REBIND approval workflow — no REBIND moves to production without sign-off from both the DBA (Ahmad) and the application lead (Diane).

Long-Term Fix (Within One Quarter)

Partition CLAIMS_DETAIL by month. The table is approaching 40 million rows and growing at 800K+ per month. Partitioning provides:

Partition pruning — batch processing only scans the relevant monthly partition
Partition-level RUNSTATS — statistics are more accurate per partition
Partition-level REORG — can reorganize current month without affecting history
Partition-level archival — drop old partitions when retention period expires

The Aftermath

Diane Chen conducts a review meeting on Thursday. She opens with the timeline:

22:00 Tuesday:    PHCLM010 starts (normal)
03:30 Wednesday:  Expected completion time — still running
06:47 Wednesday:  P1 alert generated
07:15 Wednesday:  Ahmad begins diagnosis
07:45 Wednesday:  Root cause identified (30 minutes)
08:00 Wednesday:  Fix applied (rebind with hint)
08:15 Wednesday:  Job restarted
11:03 Wednesday:  Job completes
11:15 Wednesday:  Downstream processing begins (8 hours late)
19:00 Wednesday:  All downstream processing complete

Impact: Provider payment file delayed 8 hours. 147 providers did not receive expected payment notification by their contractual deadline. Member portal showed stale claim status for 847,000 claims until 19:00. Three regulatory reports filed 4 hours late (within the grace period, but documented).

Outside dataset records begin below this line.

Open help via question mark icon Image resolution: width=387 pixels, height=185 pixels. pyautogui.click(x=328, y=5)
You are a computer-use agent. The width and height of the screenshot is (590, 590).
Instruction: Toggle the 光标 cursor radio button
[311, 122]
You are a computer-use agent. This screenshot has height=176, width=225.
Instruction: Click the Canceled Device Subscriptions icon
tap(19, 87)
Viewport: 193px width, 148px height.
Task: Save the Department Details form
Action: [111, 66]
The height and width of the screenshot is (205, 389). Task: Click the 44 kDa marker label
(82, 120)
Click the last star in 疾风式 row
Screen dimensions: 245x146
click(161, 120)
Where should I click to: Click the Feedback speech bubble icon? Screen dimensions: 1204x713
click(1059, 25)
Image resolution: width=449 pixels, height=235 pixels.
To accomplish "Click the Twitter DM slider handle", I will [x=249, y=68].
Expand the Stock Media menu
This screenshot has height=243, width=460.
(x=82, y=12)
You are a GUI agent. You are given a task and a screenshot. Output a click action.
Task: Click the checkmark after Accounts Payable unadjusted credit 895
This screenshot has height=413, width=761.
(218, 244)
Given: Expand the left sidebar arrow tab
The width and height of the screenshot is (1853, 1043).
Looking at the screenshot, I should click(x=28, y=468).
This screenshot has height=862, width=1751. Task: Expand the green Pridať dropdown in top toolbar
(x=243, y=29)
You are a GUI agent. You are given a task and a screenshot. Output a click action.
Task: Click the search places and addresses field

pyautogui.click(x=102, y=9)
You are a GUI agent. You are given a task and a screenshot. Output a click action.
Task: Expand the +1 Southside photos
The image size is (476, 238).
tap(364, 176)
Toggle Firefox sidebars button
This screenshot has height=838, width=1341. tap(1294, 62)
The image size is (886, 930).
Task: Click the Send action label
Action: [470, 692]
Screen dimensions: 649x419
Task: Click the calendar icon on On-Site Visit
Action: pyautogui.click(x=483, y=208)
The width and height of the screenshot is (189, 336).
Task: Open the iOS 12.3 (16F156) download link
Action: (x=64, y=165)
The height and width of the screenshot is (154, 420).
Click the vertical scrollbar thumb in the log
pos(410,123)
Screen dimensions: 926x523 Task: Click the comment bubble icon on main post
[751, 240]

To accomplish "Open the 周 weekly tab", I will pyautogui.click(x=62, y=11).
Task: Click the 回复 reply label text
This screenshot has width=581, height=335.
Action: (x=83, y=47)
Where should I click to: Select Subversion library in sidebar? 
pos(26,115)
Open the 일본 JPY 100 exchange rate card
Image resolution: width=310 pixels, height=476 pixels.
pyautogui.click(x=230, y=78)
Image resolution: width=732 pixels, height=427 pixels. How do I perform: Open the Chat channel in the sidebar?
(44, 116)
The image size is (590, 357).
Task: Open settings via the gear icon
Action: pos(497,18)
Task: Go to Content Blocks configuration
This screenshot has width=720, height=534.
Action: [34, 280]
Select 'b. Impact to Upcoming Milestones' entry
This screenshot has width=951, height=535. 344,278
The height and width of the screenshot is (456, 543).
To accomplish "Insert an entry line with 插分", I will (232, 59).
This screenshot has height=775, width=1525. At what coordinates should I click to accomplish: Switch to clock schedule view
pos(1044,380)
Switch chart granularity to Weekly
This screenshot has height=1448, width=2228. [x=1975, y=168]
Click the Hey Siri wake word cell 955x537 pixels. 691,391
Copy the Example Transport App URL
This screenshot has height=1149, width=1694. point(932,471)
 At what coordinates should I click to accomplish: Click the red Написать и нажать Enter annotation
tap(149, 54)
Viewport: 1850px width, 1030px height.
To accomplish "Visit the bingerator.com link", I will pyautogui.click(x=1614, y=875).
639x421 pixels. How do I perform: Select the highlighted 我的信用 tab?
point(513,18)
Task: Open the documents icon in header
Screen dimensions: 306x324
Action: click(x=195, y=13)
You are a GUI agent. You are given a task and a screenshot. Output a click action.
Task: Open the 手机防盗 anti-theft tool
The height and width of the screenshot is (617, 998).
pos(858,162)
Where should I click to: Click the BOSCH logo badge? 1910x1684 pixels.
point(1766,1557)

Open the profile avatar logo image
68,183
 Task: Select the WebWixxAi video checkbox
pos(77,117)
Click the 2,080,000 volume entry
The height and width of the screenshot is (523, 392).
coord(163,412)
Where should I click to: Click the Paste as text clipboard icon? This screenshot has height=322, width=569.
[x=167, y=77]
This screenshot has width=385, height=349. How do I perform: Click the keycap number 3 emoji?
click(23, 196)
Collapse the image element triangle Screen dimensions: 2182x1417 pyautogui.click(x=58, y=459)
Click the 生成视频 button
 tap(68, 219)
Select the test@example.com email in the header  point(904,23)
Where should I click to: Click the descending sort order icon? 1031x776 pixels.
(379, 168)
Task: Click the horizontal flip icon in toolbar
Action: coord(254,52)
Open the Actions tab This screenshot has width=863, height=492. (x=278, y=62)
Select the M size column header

Diane's after-action summary:

"The technical root cause was an access path change that went undetected because we have no REBIND governance process. The access path change exposed a buffer pool sizing weakness that had been latent for years. The fix was straightforward once diagnosed — Ahmad identified it in 30 minutes. The prevention is also straightforward: compare EXPLAIN before and after every REBIND, test with production volumes, and size buffer pools for the worst-case access pattern, not the best-case."

Ahmad adds: "I also want to flag that we have been treating RUNSTATS and REBIND as routine maintenance activities. They are not routine. Every RUNSTATS can change what the optimizer sees. Every REBIND can change the access path. These are change events and should be treated with the same rigor as code changes."

Lisa agrees. The REBIND governance process is now a mandatory standard at Pinnacle Health.

Quantitative Summary

Metric	Normal	During Crisis	After Fix
Elapsed Time	4h 30m	9h 15m+ (cancelled)	4h 12m
CPU Time	2,400 sec	2,412 sec	2,380 sec
GETPAGE	1.7B	4.8B (partial)	1.6B
BP2 Hit Ratio	91%	74.8%	97.2% (after resize)
MATCHCOLS (Q8, CLAIMS_DETAIL)	2	1	2
Sync I/O	1,200 sec	1,847 sec (partial)	890 sec
Downstream Delay	0	8 hours	0

Note that CPU time is nearly identical across all three scenarios. This was never a CPU problem. It was an I/O access pattern problem caused by an access path change, amplified by an undersized buffer pool.

Discussion Questions

Ahmad identified the root cause in 30 minutes. What specific skills and preparation made this possible? How long would it take without the systematic methodology?
The buffer pool sizing of 5,000 pages had been "fine" for years. What changed, and how would you build a monitoring system that detects when a previously-adequate resource is becoming insufficient?
The optimizer's decision to switch from date-range scan to per-claim probe was technically correct — the per-claim probe is cheaper for single-claim lookups. How do you communicate to the optimizer that this SQL is batch processing, not single-row lookup?
Diane's after-action review treated this as a process failure, not a technical failure. Do you agree? What is the relationship between technical competence and process discipline in performance management?
Ahmad said RUNSTATS and REBIND should be treated as "change events." What are the implications of this statement for a shop that runs RUNSTATS weekly and REBIND monthly? How would you balance the overhead of governance with the frequency of these operations?
The long-term fix (partitioning) was recommended even though the short-term fixes resolved the immediate problem. Under what circumstances would you prioritize the long-term architectural fix over the quick tactical fixes?